:: What is asked ::
Please decide whether each statement below agrees with the court ruling excerpt, answering yes or no and quoting the deciding words of the excerpt. 1. The 1921 edict could not take effect until December 27, 1921. 2. The defendants threatened members with forfeiture to make them pay the 1919 rates. 3. The defendants refused the certificate rate when a member tendered it.

:: Excerpted passage ::

The finding of Judge Shepherd gives a clear and comprehensive review of the situation as developed, so it *769seems advisable to give a considerable portion herein:

“The opinion of the supreme court is to the effect that the 1919 rates were without authority and therefore without force.' It directed this court to enjoin the defendants from enforcing said rates. This means from keeping such rates in force or collecting the same. Considering that the supreme court declared these rates a nullity, it seems reasonable that it meant just about this by the language which it employed. We hold' that such was the meaning of ‘enforcing’ as used in the mandate and in the injunction which we entered in obedience thereto.
“Defendants held their 1921 convention after the opinion in question had been handed down. Said convention passed an edict reenacting the 1919 rates and providing for a new and higher rate after January 1, 1922, and providing further that if members acquiesced by paying the 1919 rates for the remainder of the year, or by written acceptance of the same, they might continue on the 1919 rates and not be subject to the new ones. However, the edict could not be effective until December 27, 1921, because of the limitation of the statute.
“Thereupon they proceeded to collect the condemned rates of 1919 as before the opinion and injunction, though claiming to do so under the reenactment of 1921, and continued to so collect even after the injunction throughout the entire months of November and December and up' to the time of the trial of this contempt proceeding. They did not compel the membership to pay these rates by threat of forfeiture or otherwise. They did not dispute that the member had a right to pay the certificate rate if the question was raised. They received the certificate rate if it was tendered. But at least in one of' the tributary castled the practice of the secretary was to turn to the edicts whenever a member came to pay, and say this is the rate. It followed that the ordinary uninquiring member paid the 1919 rate, *770not from choice, not in a voluntary way, but as a result of a collection system employed by the defendants. Undoubtedly many throughout the state paid the proscribed rates in this way, believing that they must or should. This was a wrong attitude on the part of the defendants. It amounted, according to the view taken by the court, to an enforcing of the 1919 rates and to a violation of the injunction.
“The responsibility rests mainly upon the head officers, the executive castle, including W. E. Sharp, most illustrious protector, and E. J. Sharp, chief secretary, who are cited for contempt. They received account of the collections of the tributary castles. They had oversight of the order. The publication of the official organ of the society (The Highlanders) was in the hands of Secretary F. J. Sharp. He noted in it (July number) the decision of the supreme court declaring the 1919 rates as invalid, announced that application for a rehearing had been made, and stated that said rates would continue to be collected until final disposition of the case or until such rates were superseded by the edict. Subsequent issues, to be sure, gave the 1921 edict in full. But none of them gave any plain information as to the determination of ’ the case in court and as to the protection afforded to the membership thereby. In fact, the October number issued at a time when the supreme court had said its final word and when the injunction of this court was imminent, announced in sterotyped form that the November assessment had been made and that members should pay, etc., precisely as through the months preceding, though in other parts of this issue the option of the new edict was explained and the membership was told how it might escape the higher rates of 1922 by paying the same old rates collected since April, 1920. By continuing the system the society and the defendants enforced the 1919 rates throughout November and December of 1921, and violated the injunction. Because of this, which the court finds as a matter of fact, the de*771fendants W. E. Sharp and F. J, Sharp, respectively most illustrious protector and chief secretary, are adjudged guilty of constructive contempt.

[Screen-element location records]
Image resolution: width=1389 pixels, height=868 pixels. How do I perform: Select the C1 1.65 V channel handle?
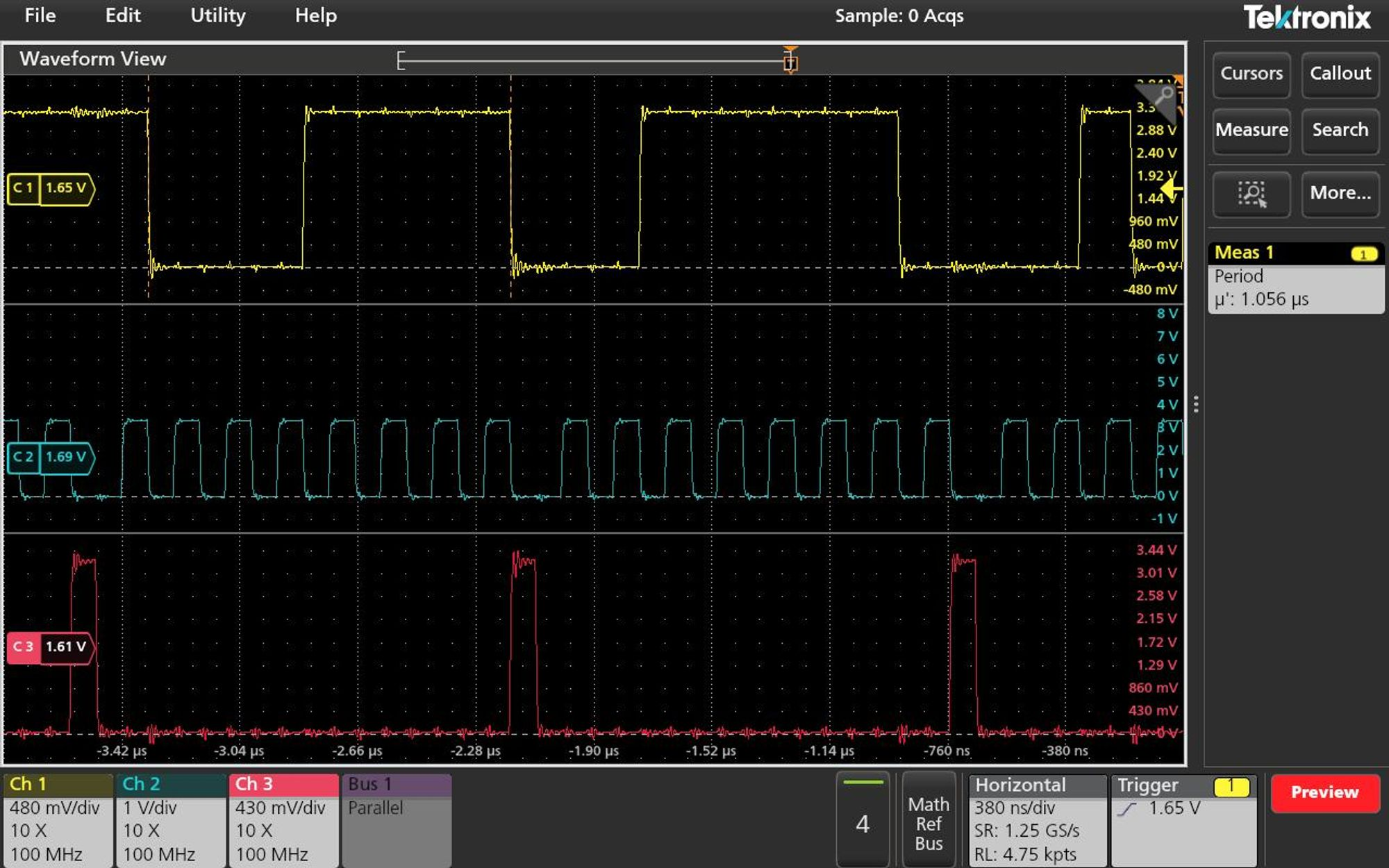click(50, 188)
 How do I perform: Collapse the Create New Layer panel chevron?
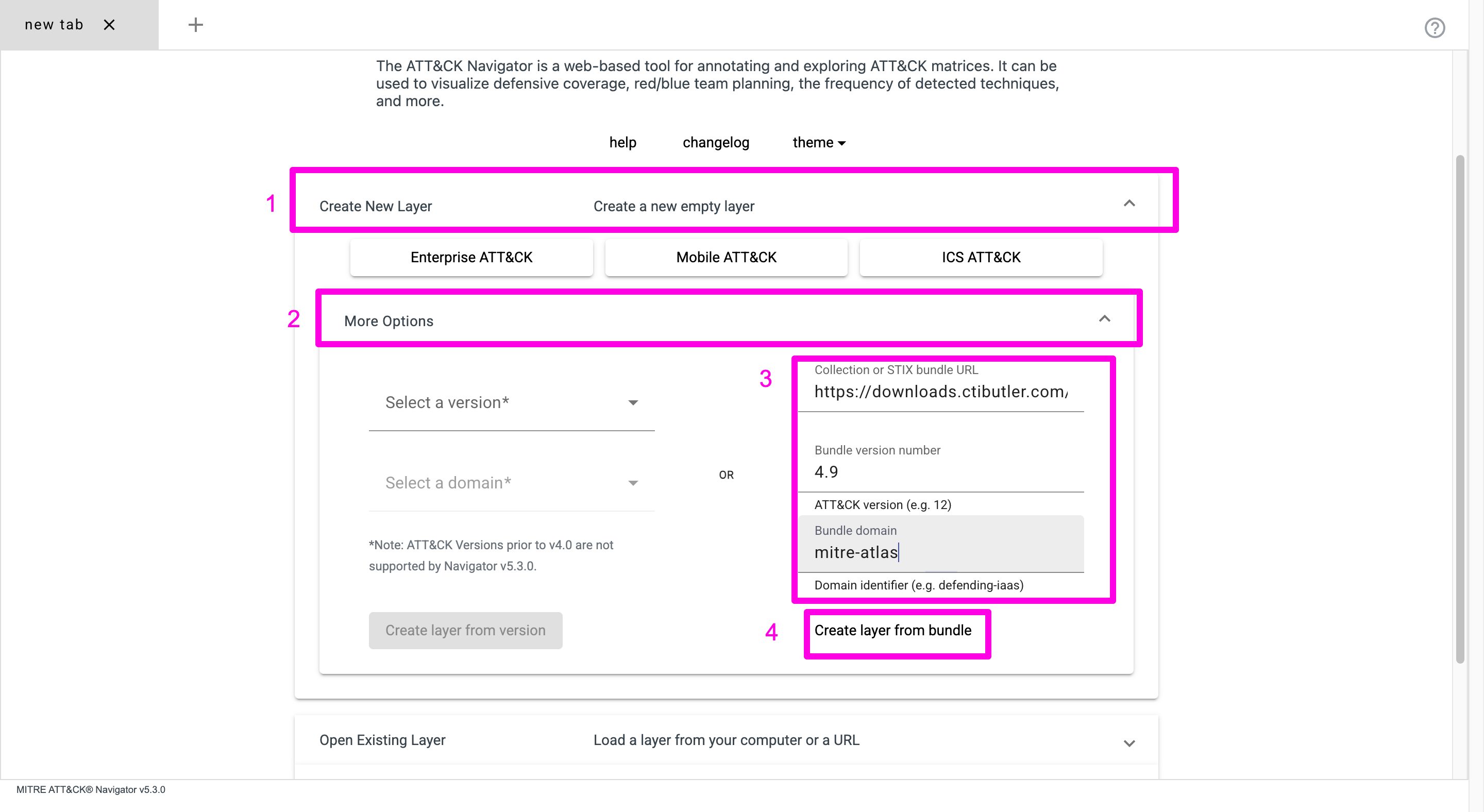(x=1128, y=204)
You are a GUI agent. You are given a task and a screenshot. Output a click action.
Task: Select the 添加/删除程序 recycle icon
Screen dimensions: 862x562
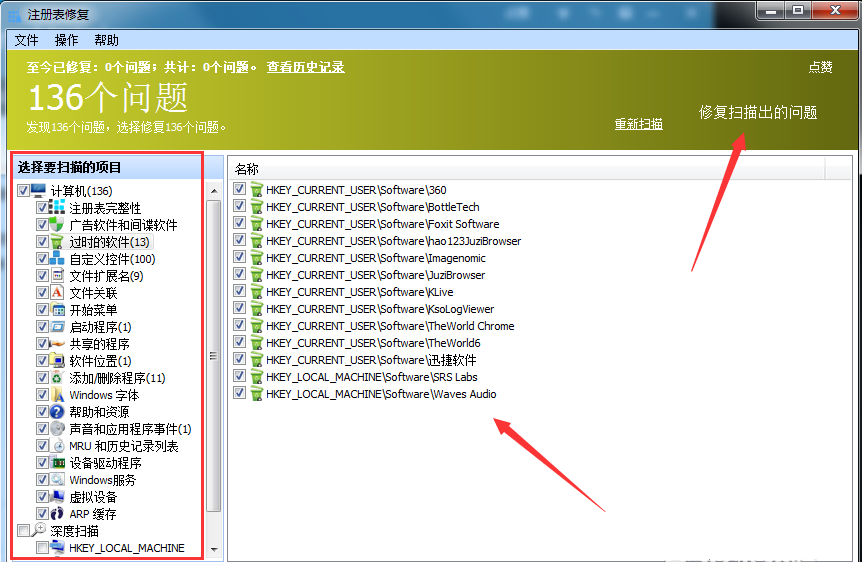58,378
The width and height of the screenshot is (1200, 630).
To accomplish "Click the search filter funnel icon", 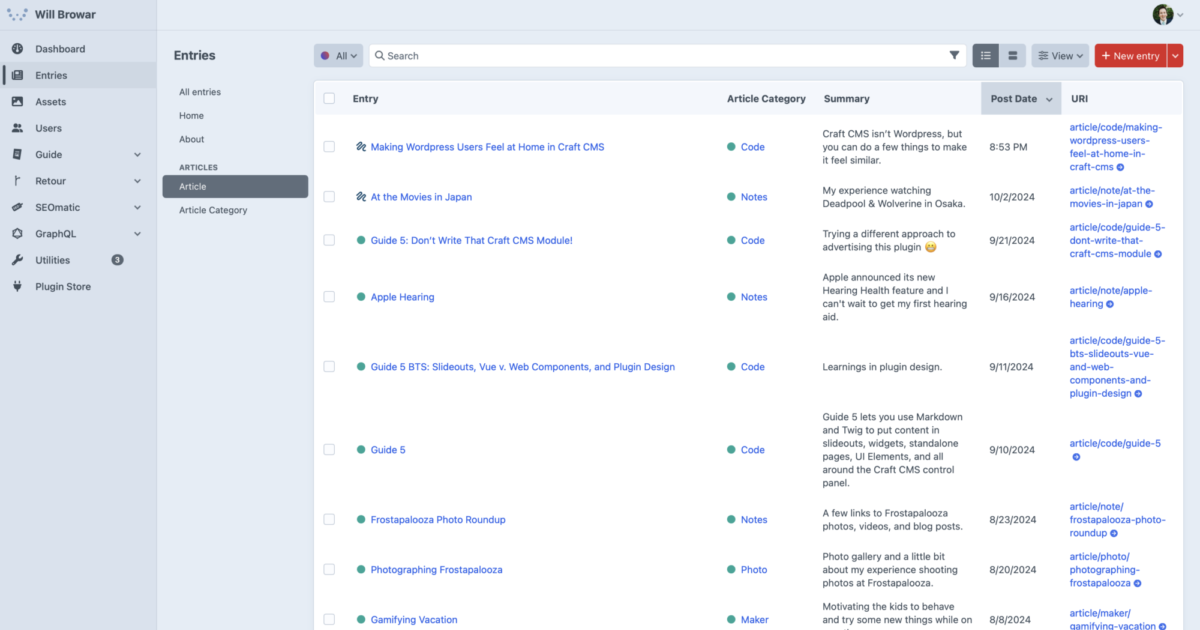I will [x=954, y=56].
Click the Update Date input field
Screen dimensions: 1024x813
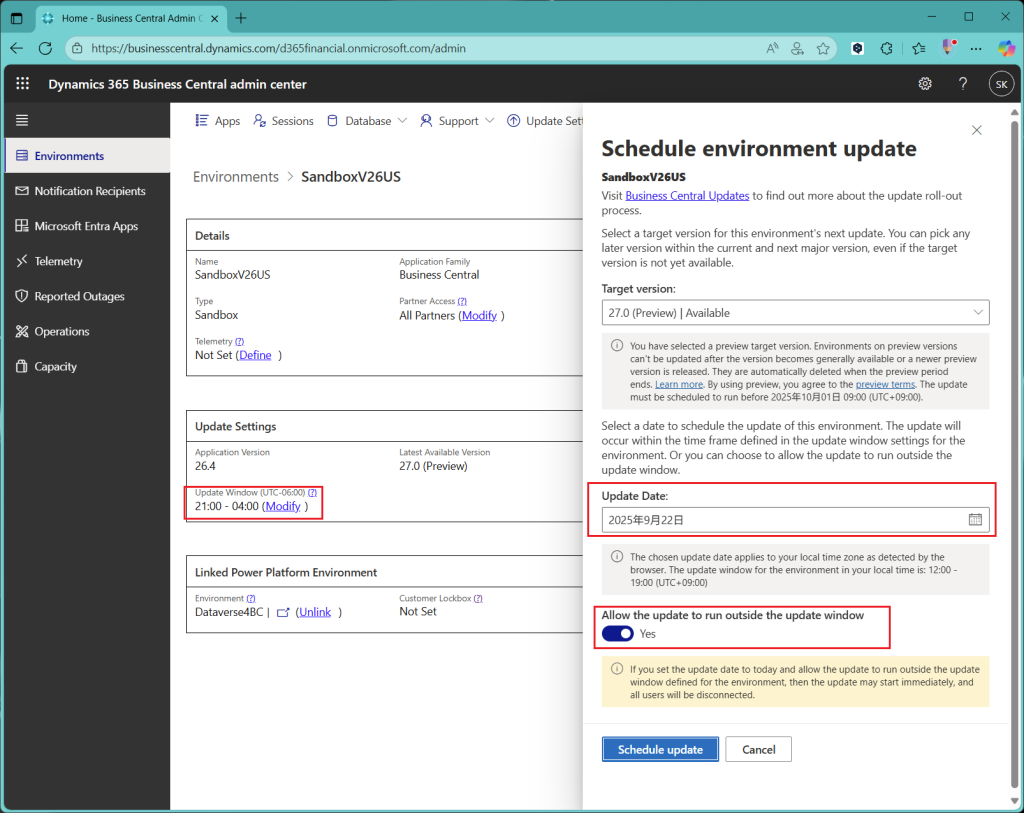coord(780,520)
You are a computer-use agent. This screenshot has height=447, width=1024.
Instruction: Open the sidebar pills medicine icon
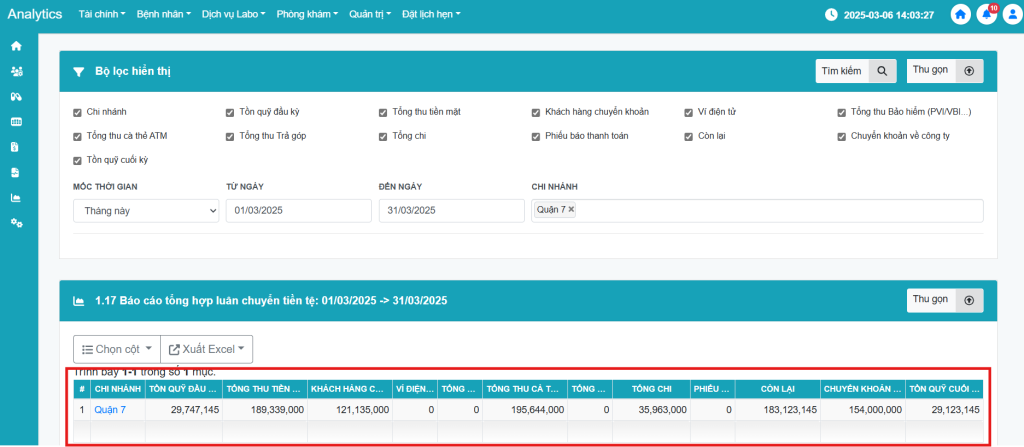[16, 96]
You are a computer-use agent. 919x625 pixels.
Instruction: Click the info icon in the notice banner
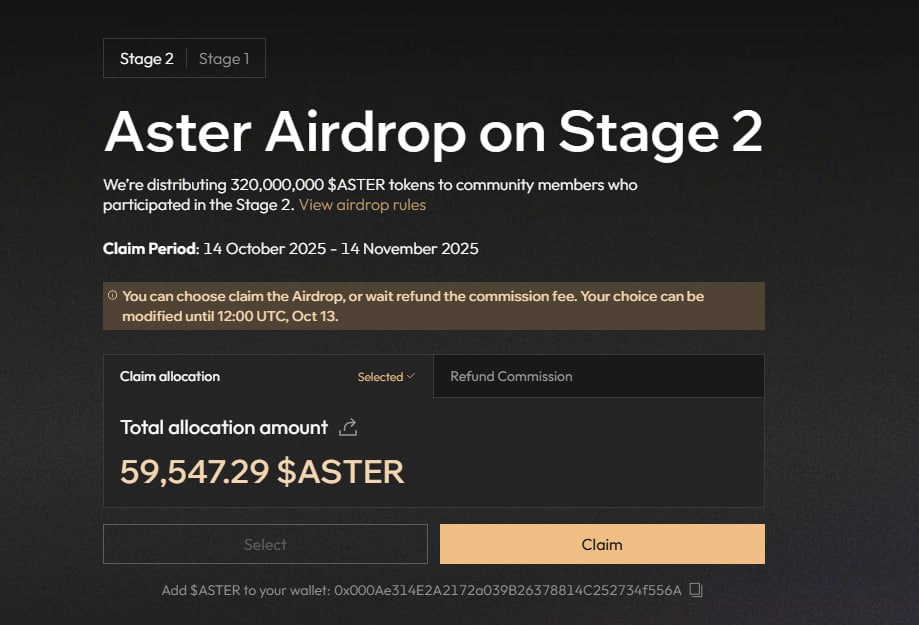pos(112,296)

:: The answer ::
1. Yes: "the edict could not be effective until December 27, 1921, because of the limitation of the statute."
2. No: "They did not compel the membership to pay these rates by threat of forfeiture or otherwise."
3. No: "They received the certificate rate if it was tendered."